Dissociative Disorders

Dissociative disorders can be defined as conditions that involve disruptions or breakdowns of memory, awareness, identity and/or perception. People with dissociative disorders use dissociation, a defense mechanism, pathologically and involuntarily. Dissociative disorders are thought to primarily be caused by psychological trauma.

The five dissociative disorders listed in the DSM IV are as follows:

  • Depersonalization disorder: periods of detachment from self or surrounding which may be experienced as "unreal" (lacking in control of or "outside of" self) while retaining awareness that this is only a feeling and not a reality.
  • Dissociative amnesia: (formerly Psychogenic Amnesia): noticeable impairment of recall resulting from emotional trauma
  • Dissociative fugue: (formerly Psychogenic Fugue): physical desertion of familiar surroundings and experience of impaired recall of the past.

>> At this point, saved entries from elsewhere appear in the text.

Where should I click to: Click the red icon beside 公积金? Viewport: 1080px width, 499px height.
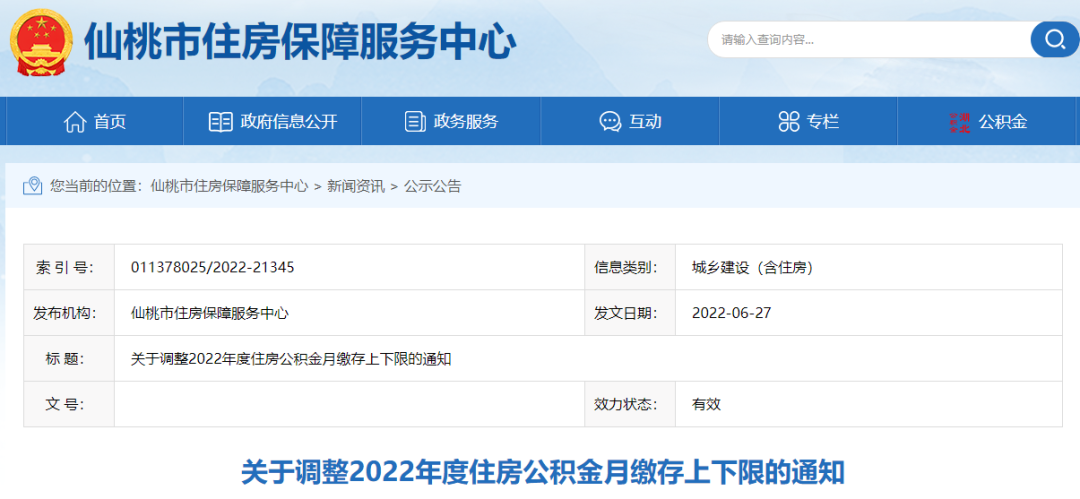[x=959, y=122]
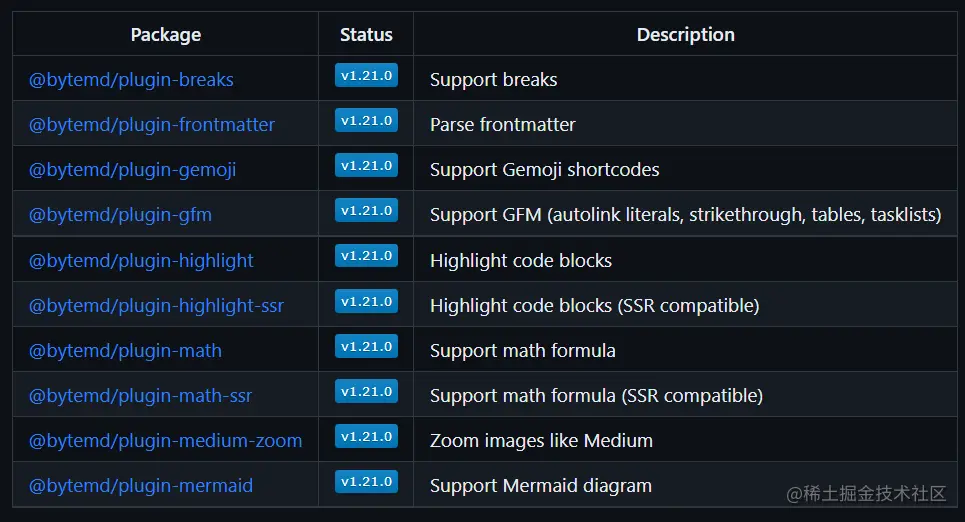This screenshot has height=522, width=965.
Task: Open the @bytemd/plugin-gemoji package link
Action: click(132, 170)
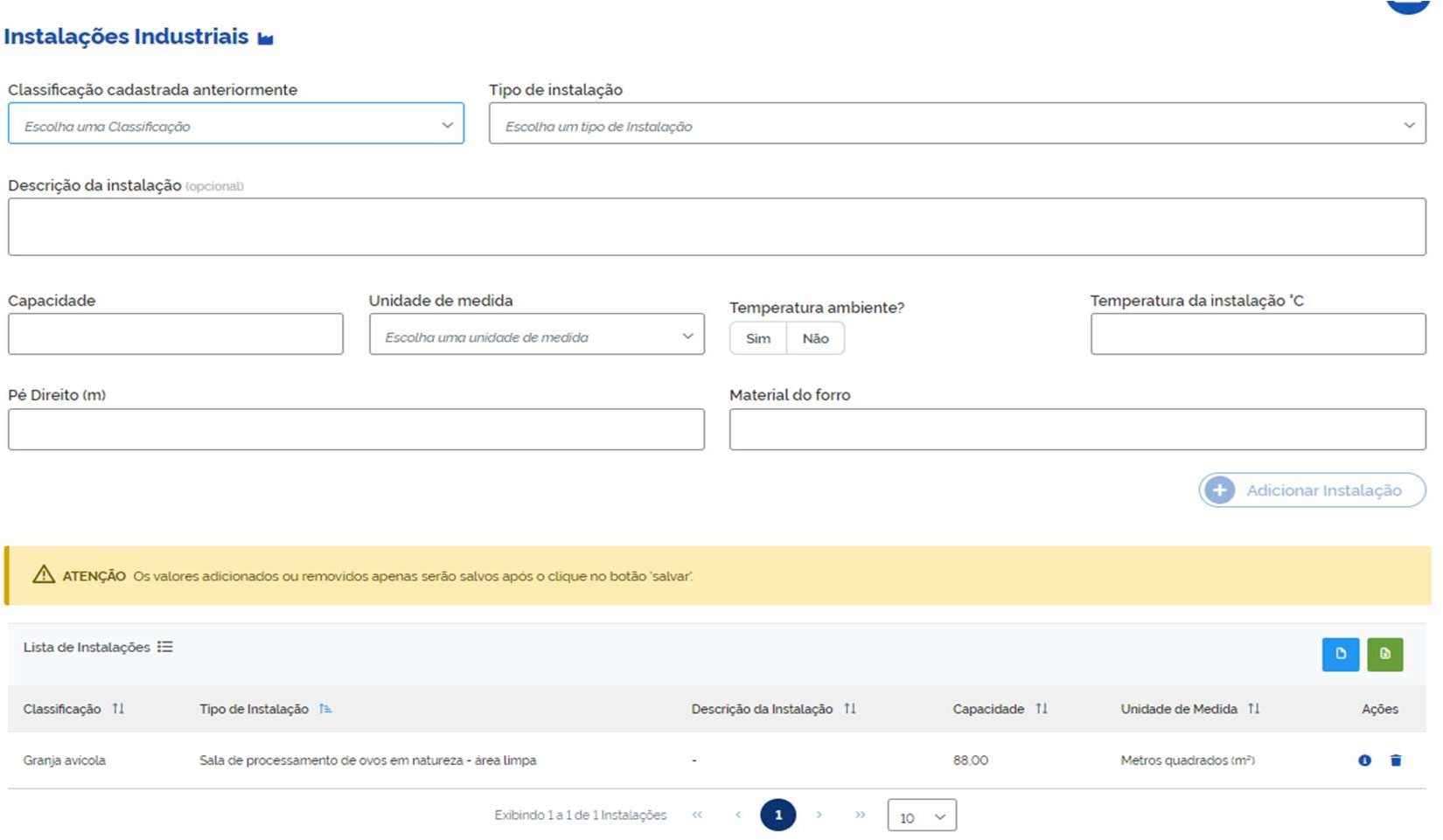Click the blue file export icon
The image size is (1443, 840).
(1340, 654)
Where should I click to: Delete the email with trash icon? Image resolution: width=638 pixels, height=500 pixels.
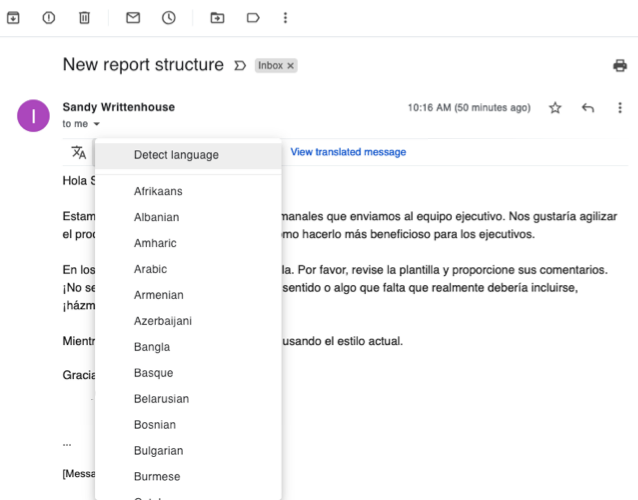84,18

This may lead to confusion about actual identity and the assumption of a new identity.
  • Dissociative identity disorder: (formerly Multiple Personality Disorder): the alternation of two or more distinct personality states with impaired recall among personality states.
  • Dissociative disorder not otherwise specified: used for forms of pathological dissociation that do not fully meet the criteria of the other specified dissociative disorders.

The ICD-10 classifies conversion disorder as a dissociative disorder while the DSM-IV classifies it as a somatoform disorder.